It has taken me longer than expected to get to reviewing Seth Zuihō Segall’s thoughtful and engaging The House We Live In: Virtue, Wisdom and Pluralism. Most of the reasons for that are personal, but some have to do with the book itself: the book is short (less than 200 pages) and in admirably simple prose, but I spent a long time reading it because of the number of times it made me stop and provoked my thinking. It’s provoked me enough that my review and response to it will stretch over four different posts; the other thing that took a long time was organizing all the many things I had to say about the book. (I had even more to say than those four posts, but decided to restrain myself to the most important.)
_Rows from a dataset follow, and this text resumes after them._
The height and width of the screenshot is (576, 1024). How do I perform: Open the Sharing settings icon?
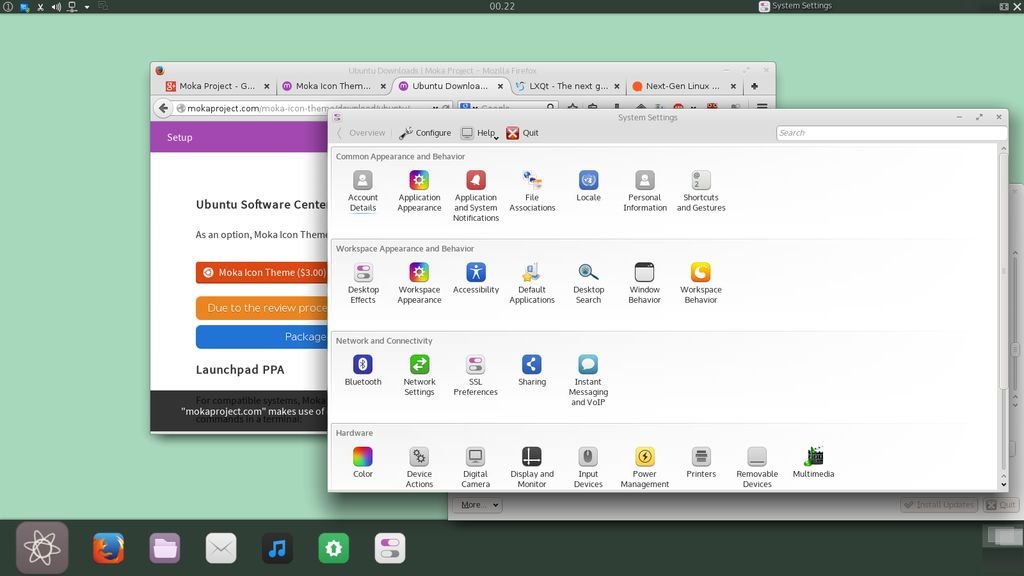pyautogui.click(x=532, y=371)
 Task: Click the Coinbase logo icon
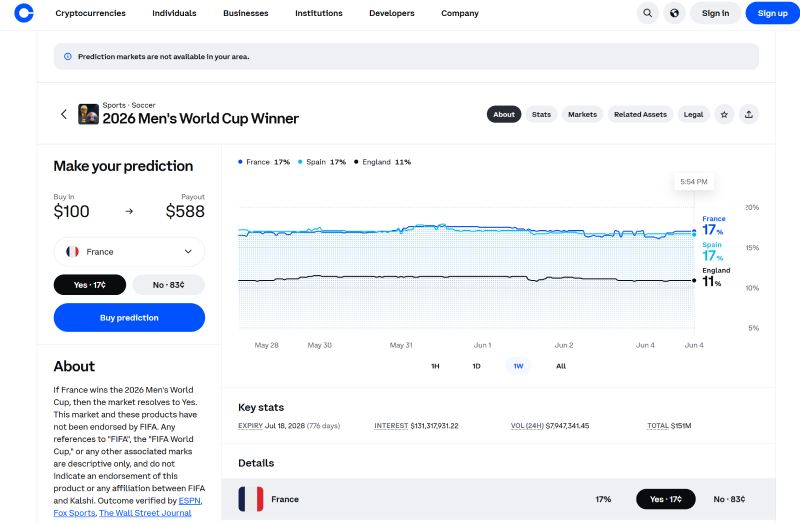tap(23, 13)
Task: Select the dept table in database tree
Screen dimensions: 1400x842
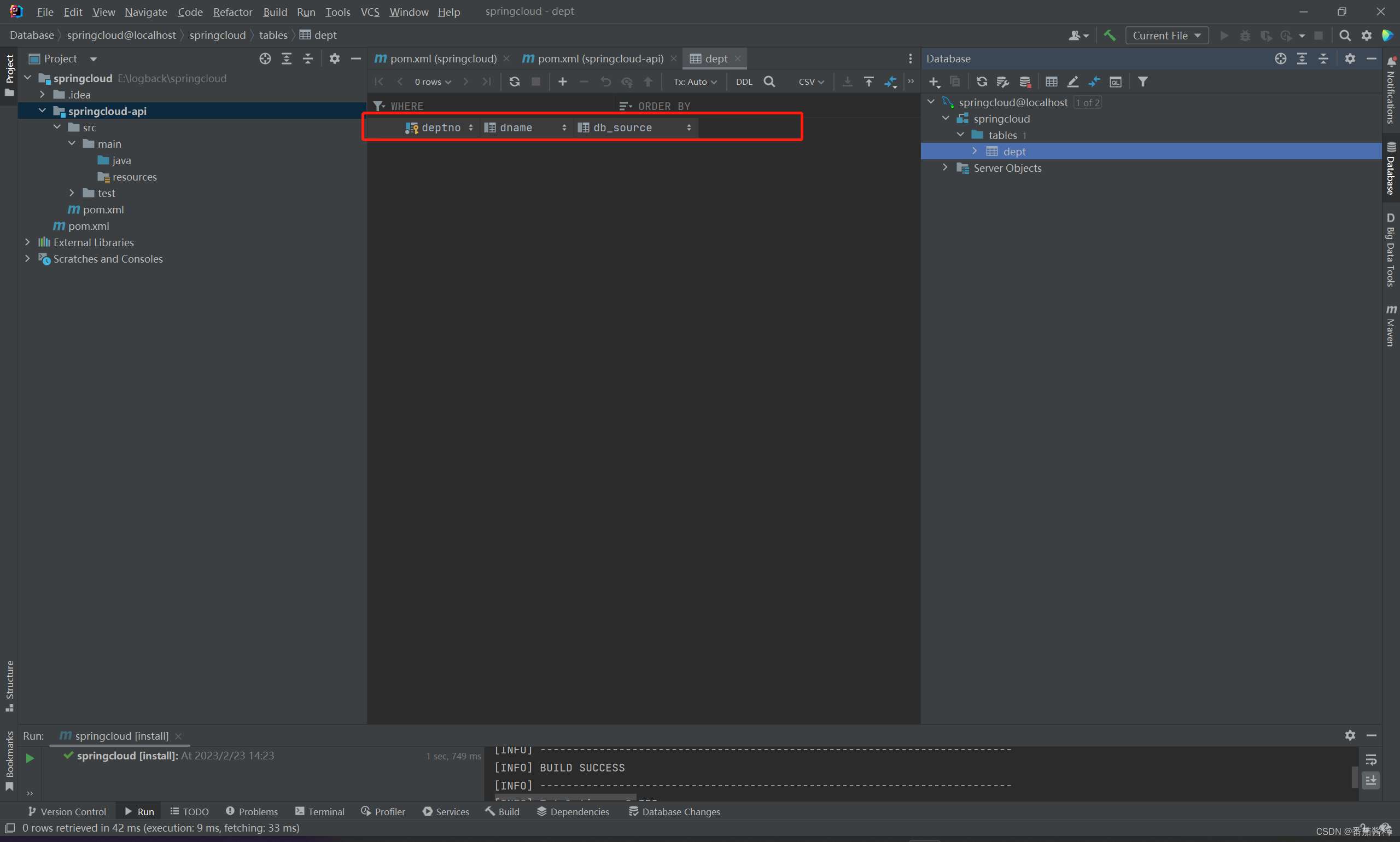Action: [1014, 151]
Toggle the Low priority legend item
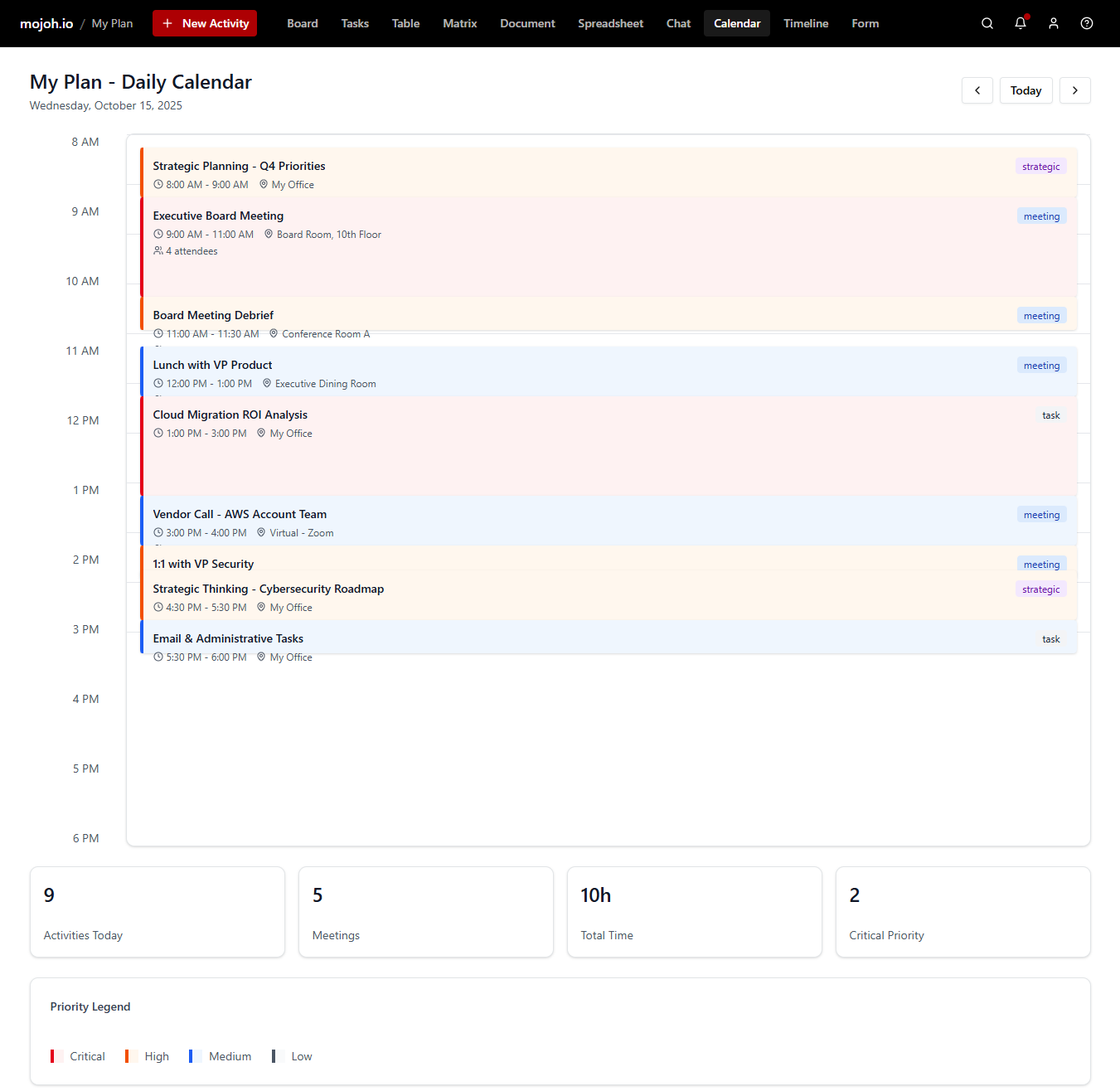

The book is an ambitious attempt to set out Seth’s own constructive philosophy. (I went back and forth on first vs. last name – although when reviewing a book it’s conventional to use a last name, since Segall is an active contributor to Love of All Wisdom’s comments on a first-name basis, I prefer that friendlier usage.) I’m broadly sympathetic with this attempt, since like my own philosophy it is broadly eudaimonistic (and naturalistic). We agree on an ethical account that focuses on human virtue and flourishing.
Specifically, the book is Seth’s philosophical account of two things: the good modern human life, in an ethical and psychological sense, and a political direction for modern societies, especially the USA. (It does not attempt to probe other philosophical areas, such as metaphysics – possibly to its detriment, as we’ll see later.) The ethical account of the good life is relatively strong; the political account, somewhat less so. At its best it provides an admirable political vision to aspire to. The biggest problem with the book is its papering over of the major differences among traditions. I am going to spend more time on the criticism of that latter point than the praise of the former, just because I think there’s typically more to be learned in disagreement than in agreement. (And indeed, the importance of difference and disagreement will be at the heart of my critique.) I want to be clear that I think the book is well worth the read, at least its middle ethical chapters, and that’s a big reason I am engaging with it at length. For a long time, virtue ethics of any kind was so underrepresented in philosophy that we virtue ethicists all had to stick together against our Kantian and utilitarian foes. I think it’s a sign of major progress that books like Seth’s are now out there – in a way that allows us to turn our attention to our differences.